[Screen grounding records]

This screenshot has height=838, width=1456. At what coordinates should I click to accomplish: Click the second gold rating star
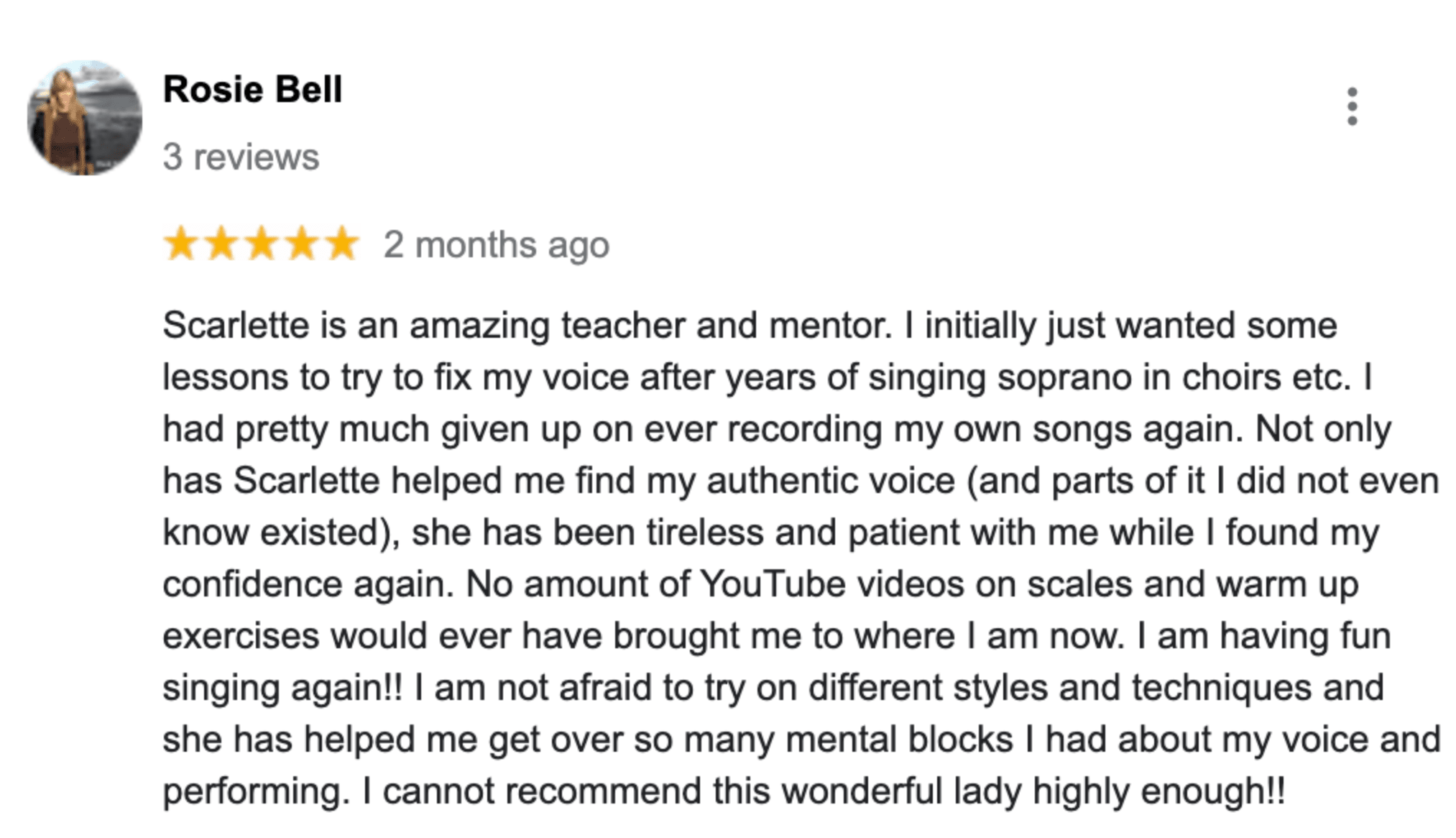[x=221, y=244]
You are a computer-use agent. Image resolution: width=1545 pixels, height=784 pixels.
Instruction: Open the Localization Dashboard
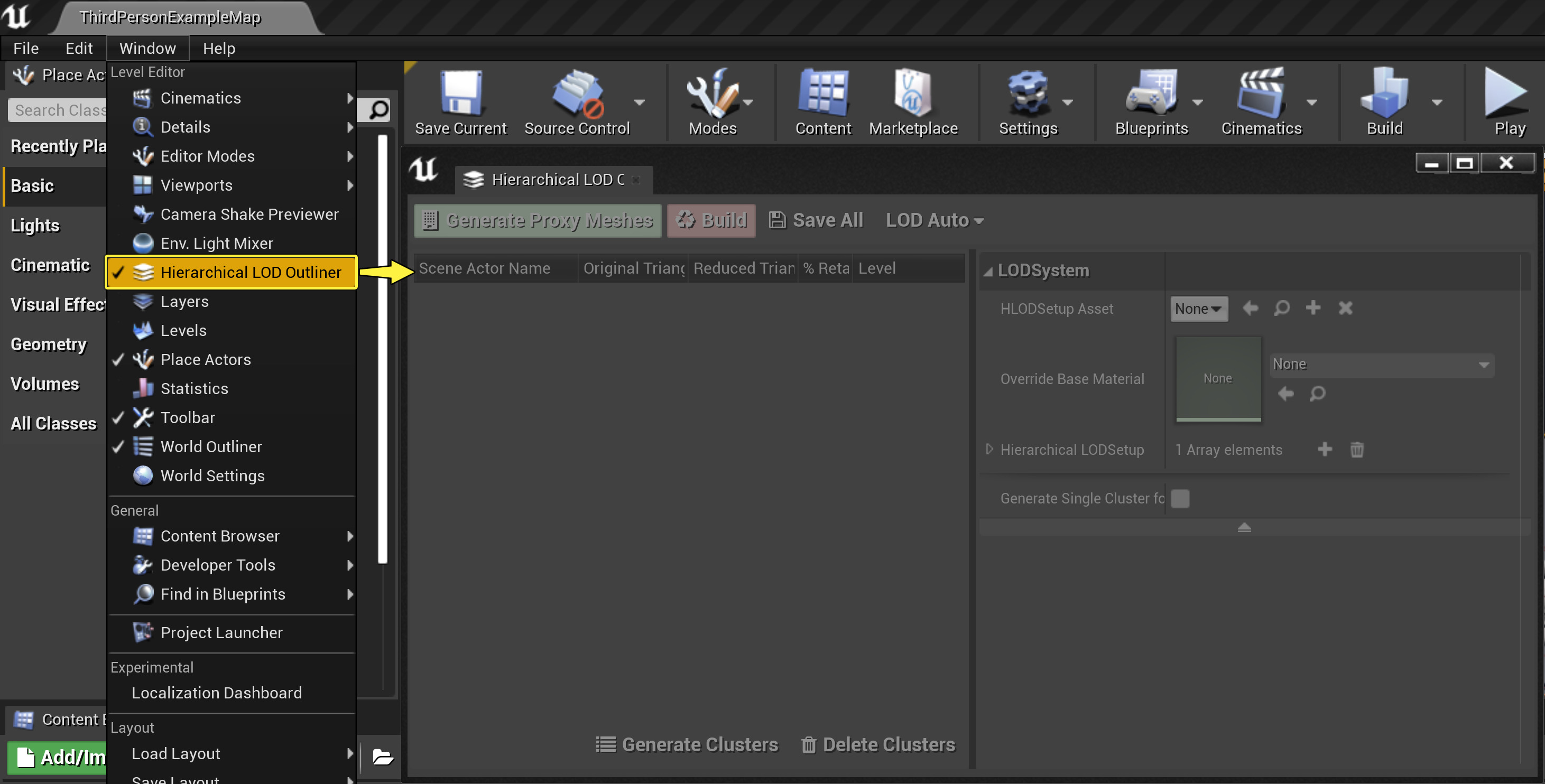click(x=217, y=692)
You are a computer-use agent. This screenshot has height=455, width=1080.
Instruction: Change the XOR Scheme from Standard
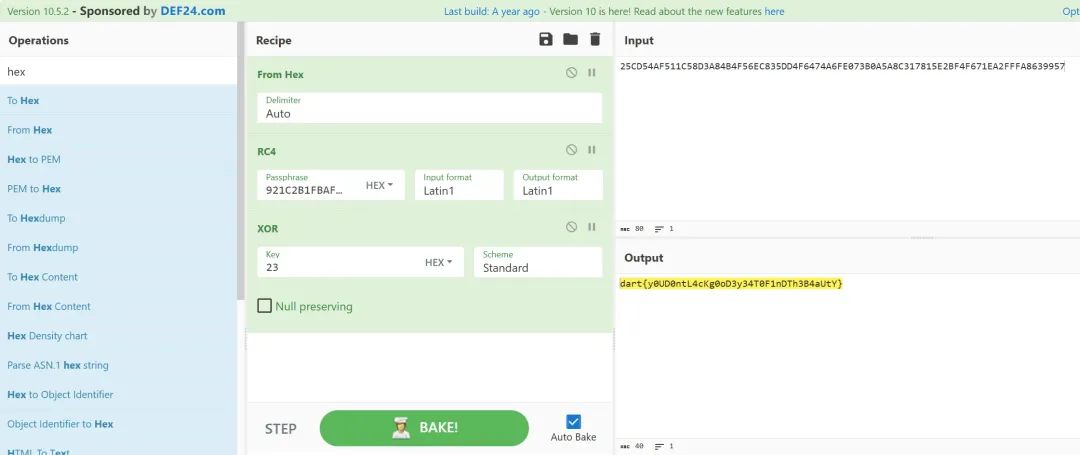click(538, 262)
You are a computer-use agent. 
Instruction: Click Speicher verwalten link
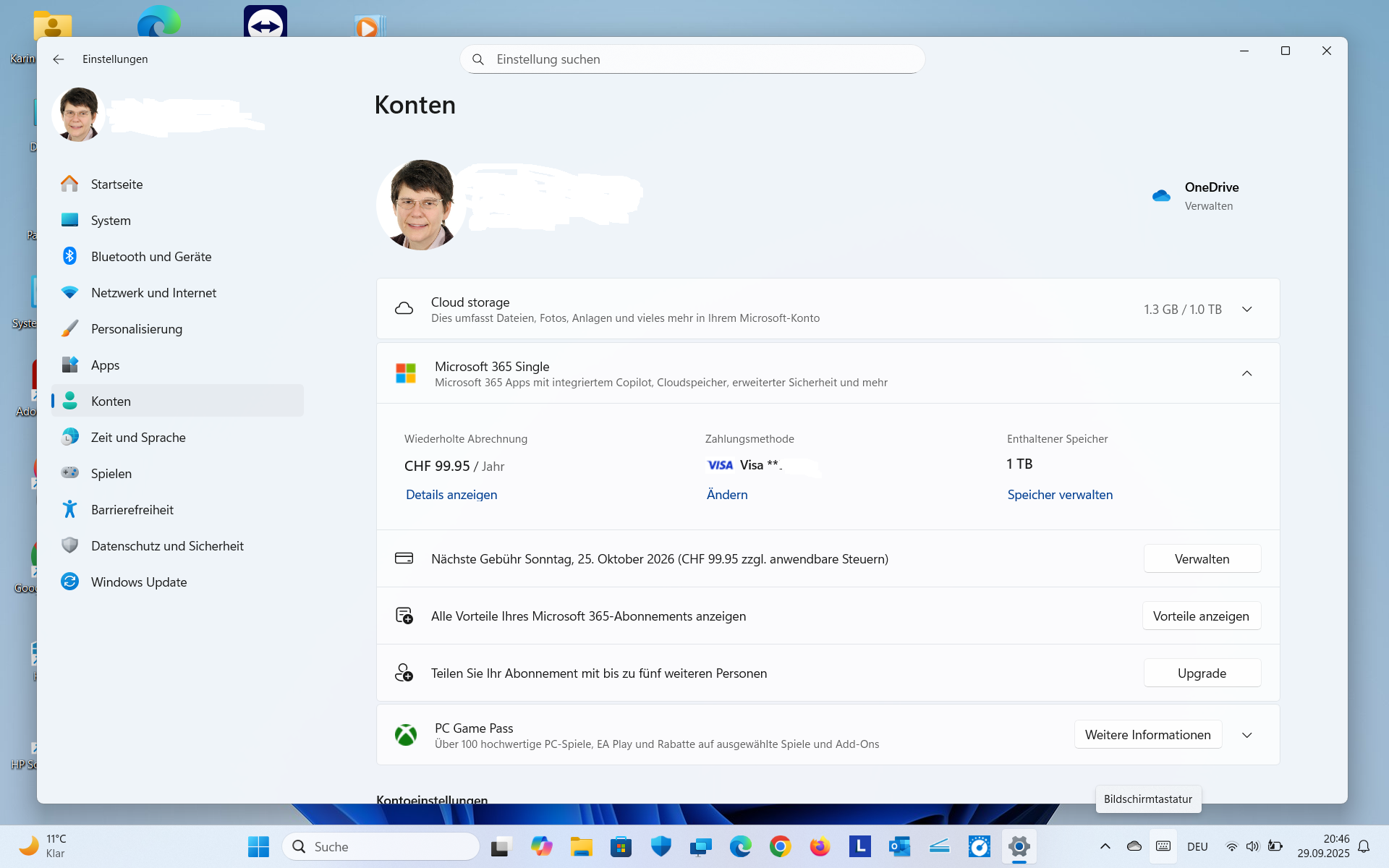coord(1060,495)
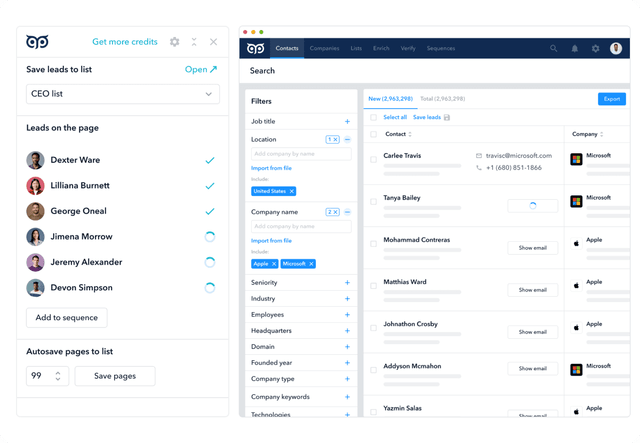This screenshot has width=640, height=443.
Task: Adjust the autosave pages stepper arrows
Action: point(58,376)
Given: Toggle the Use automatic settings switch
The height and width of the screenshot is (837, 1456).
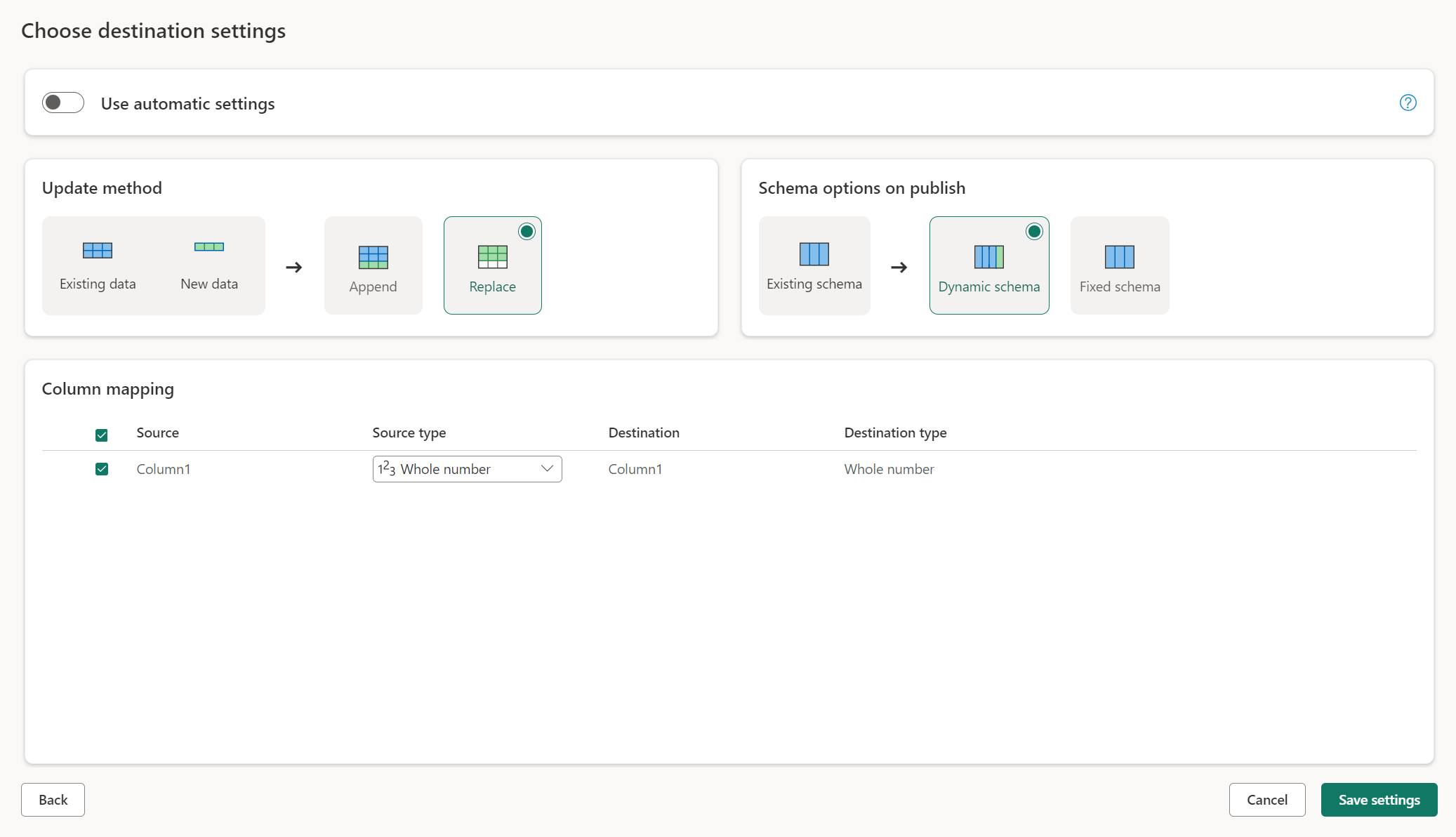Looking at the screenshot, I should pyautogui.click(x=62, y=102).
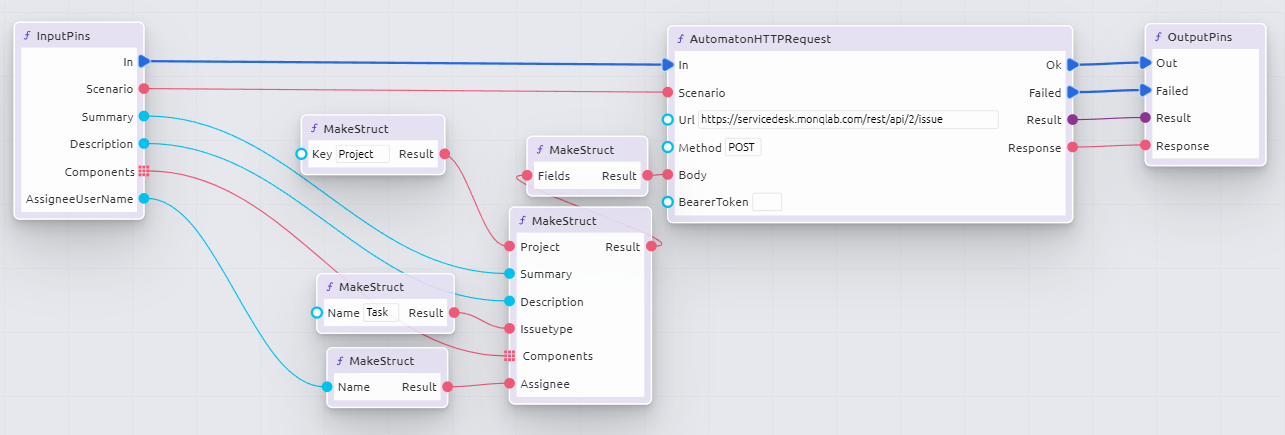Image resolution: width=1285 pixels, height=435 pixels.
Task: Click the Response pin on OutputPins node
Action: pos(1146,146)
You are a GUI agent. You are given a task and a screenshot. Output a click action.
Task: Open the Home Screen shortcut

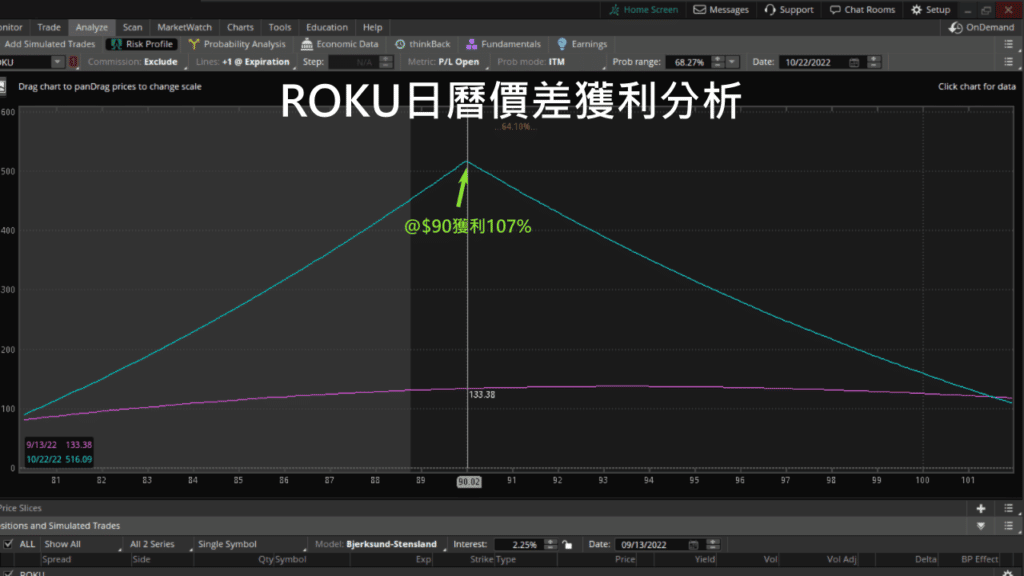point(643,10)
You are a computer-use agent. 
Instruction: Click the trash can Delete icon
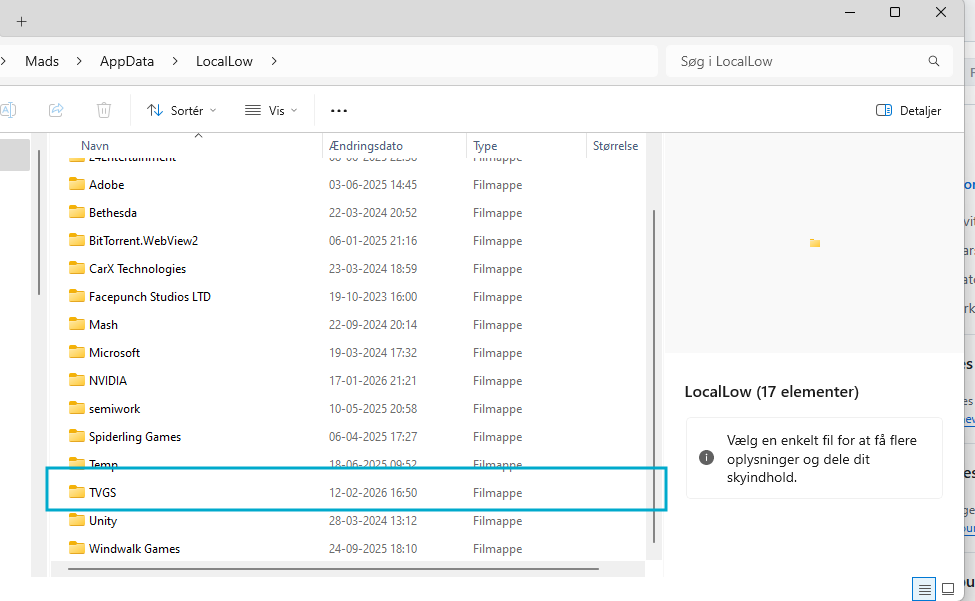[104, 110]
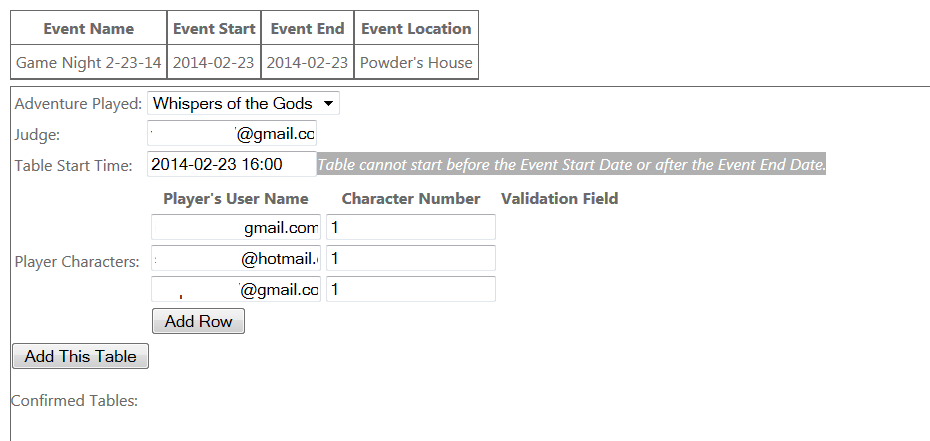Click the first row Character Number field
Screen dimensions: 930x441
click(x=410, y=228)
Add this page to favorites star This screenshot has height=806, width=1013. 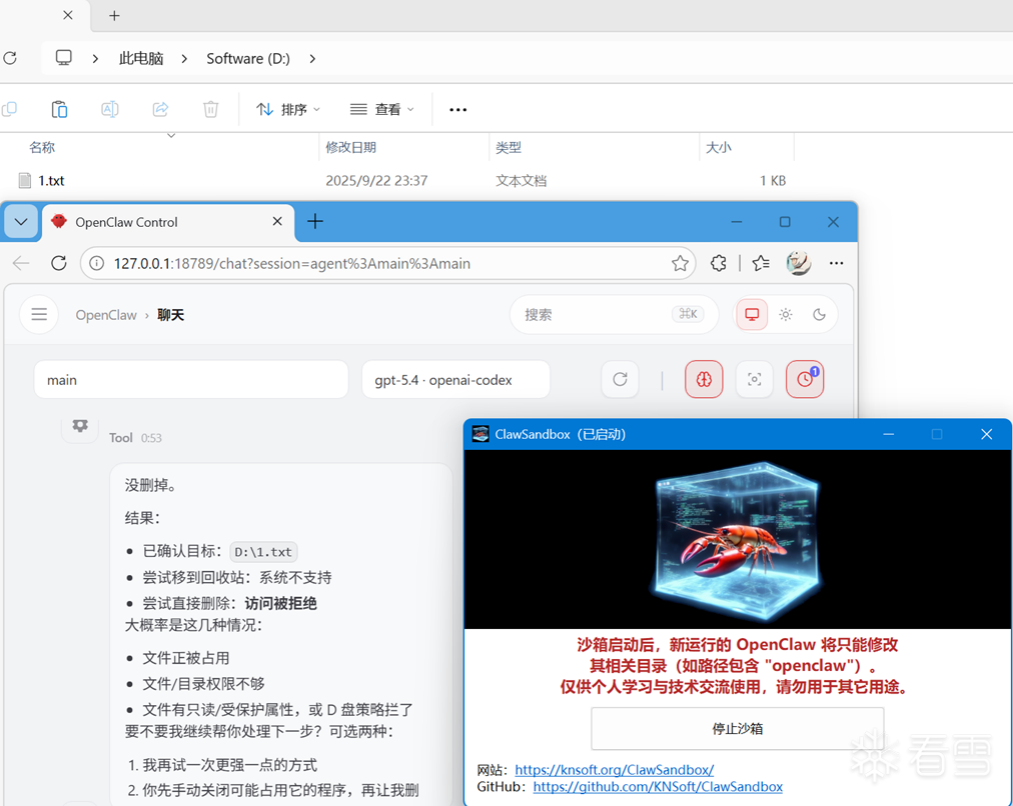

● **AIM OF THE EXERCISE**
Update the records above by changing every "computer-use agent" to "screen agent" and leaving everything else the same. Omit the pictures from your answer.

● **RESULT**
This screenshot has height=838, width=1456. At what coordinates should I click to accomplish: Click the second gold rating star
[x=221, y=244]
You are a screen agent. Image resolution: width=1545 pixels, height=784 pixels.
Instruction: Open the Localization Dashboard
click(x=217, y=692)
You are a screen agent. This screenshot has height=455, width=1080.
Instruction: Change the XOR Scheme from Standard
click(538, 262)
You are a screen agent. 
Instruction: Click Speicher verwalten link
coord(1060,495)
This screenshot has width=640, height=443.
Task: Adjust the autosave pages stepper arrows
Action: point(58,376)
Given: Toggle the Use automatic settings switch
The height and width of the screenshot is (837, 1456).
Looking at the screenshot, I should pyautogui.click(x=62, y=102).
Image resolution: width=1285 pixels, height=435 pixels.
Task: Click the Response pin on OutputPins node
Action: pos(1146,146)
You are a GUI agent. You are given a task and a screenshot. Output a click action.
Task: Open the Home Screen shortcut

point(643,10)
You are a screen agent. 
Instruction: Click the trash can Delete icon
[104, 110]
Click the first row Character Number field
Screen dimensions: 930x441
click(x=410, y=228)
Add this page to favorites star This screenshot has height=806, width=1013. 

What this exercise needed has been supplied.